David Graeber e o (neo)anarquismo

David Graeber (1961-2020)


O meu problema com (neo)anarquistas como Graeber, a que pese a admiração por obras como Dívida e O despertar de tudo, é que suas reflexões tendem a negligenciar a contribuição do anarquismo histórico, ou de pelo menos de alguns dos seus autores, como, por exemplo, Proudhon.

O quarto capítulo de O despertar..., livro co-escrito com o arqueólogo David Wengrow, é uma brilhante reflexão sobre a origem da propriedade privada. 

São problematizados argumentos iluministas e antropológicos clássicos, a partir de evidências arqueológicas recentes sobre a relação entre igualdade e propriedade na história humana. 

Porém, o operário-intelectual francês Proudhon não é mencionado no capítulo e em nenhuma das 847 paginas do livro quando o tema é a propriedade e sua relação com a igualdade, a liberdade e o governo. 

Estes foram temas ousadamente trabalhados em O que é a propriedade, de 1840. Na época, o livro de Proudhon chocou a França sendo debatido. Tornou-se obra importante da tradição socialista, tendo influenciado Marx e Bakunin.

Se Graeber fosse um intelectual marxista, eu não veria problema em sua negligência da reflexão proudhoniana, mas, ele não é. 

O que mais me causa estranhamento é o rebelde francês não ser sequer mencionado nas notas de rodapé que abundam no livro de Graeber e Wengrow.

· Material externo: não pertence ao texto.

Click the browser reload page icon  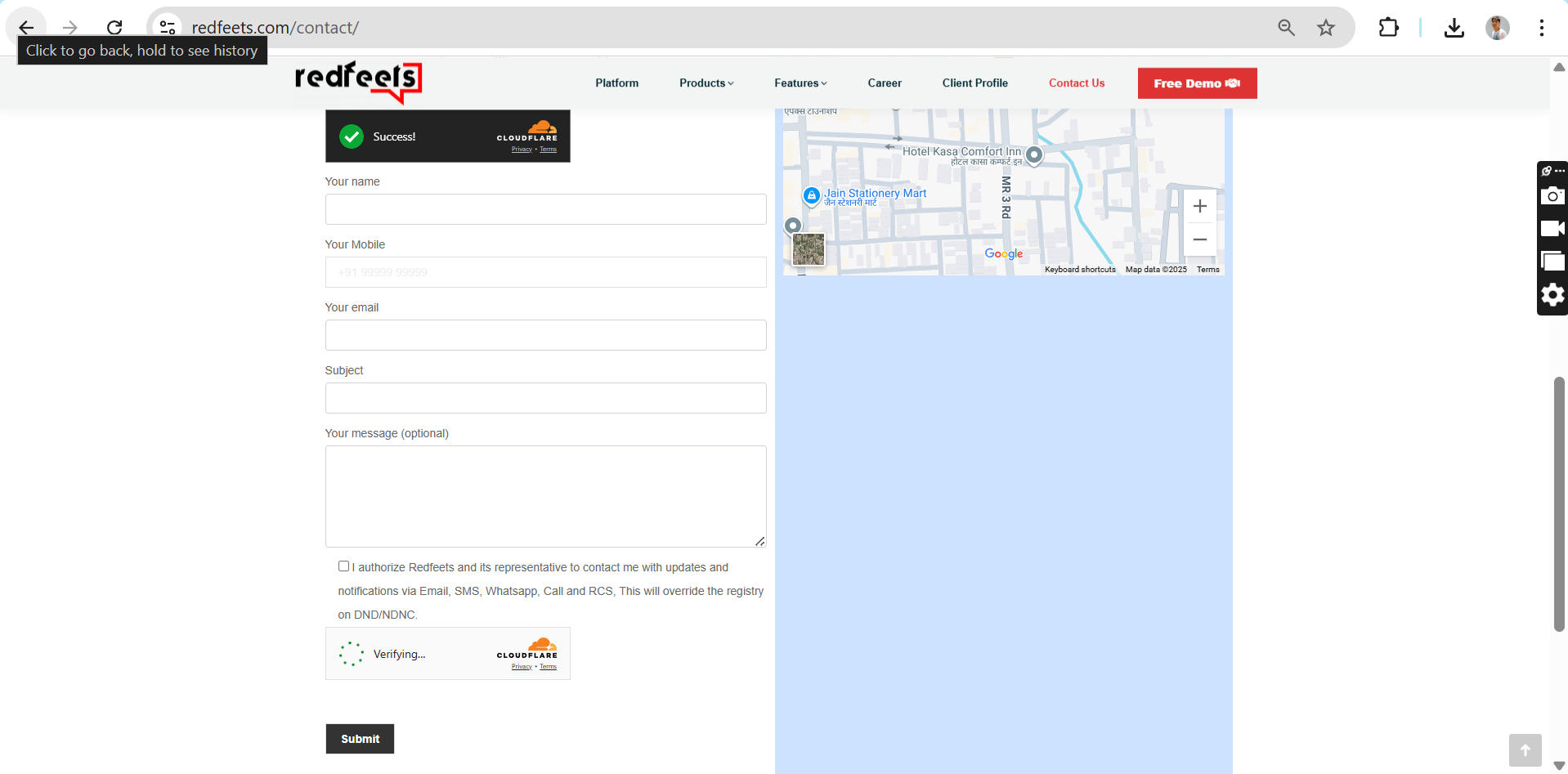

Contudo, essa negligência é corriqueira.

Recentemente, participei de uma conferência internacional sobre estudos anarquistas, e a maioria dos trabalhos apresentados negligenciavam o anarquismo histórico.

Talvez isso dimensione como o pós-anarquismo significa um afastamento ou abandono dos referenciais teóricos do anarquismo histórico. E que tende a cair no erro de "reinventar a roda" ao invés de aprimorá-la.

Ao que pese a crítica, continuo achando o trabalho de David Graeber um sopro de ar fresco nas ciências sociais contemporâneas. E um poderoso exercício de imaginação política numa época de crise do capitalismo, do Estado e do pensamento revolucionário. 

Raphael Cruz


Referências

GRAEBER, David. Dívida: os primeiros 5000 anos. São Paulo: Três Estrelas, 2016.

GRAEBER, David; WENGROW, David. O despertar de tudo: uma nova história da humanidade. São Paulo: Companhia das Letras, 2022.

PROUDHON, Pierre-Joseph. O que é a propriedade? Lisboa: Editorial Estampa, 1975.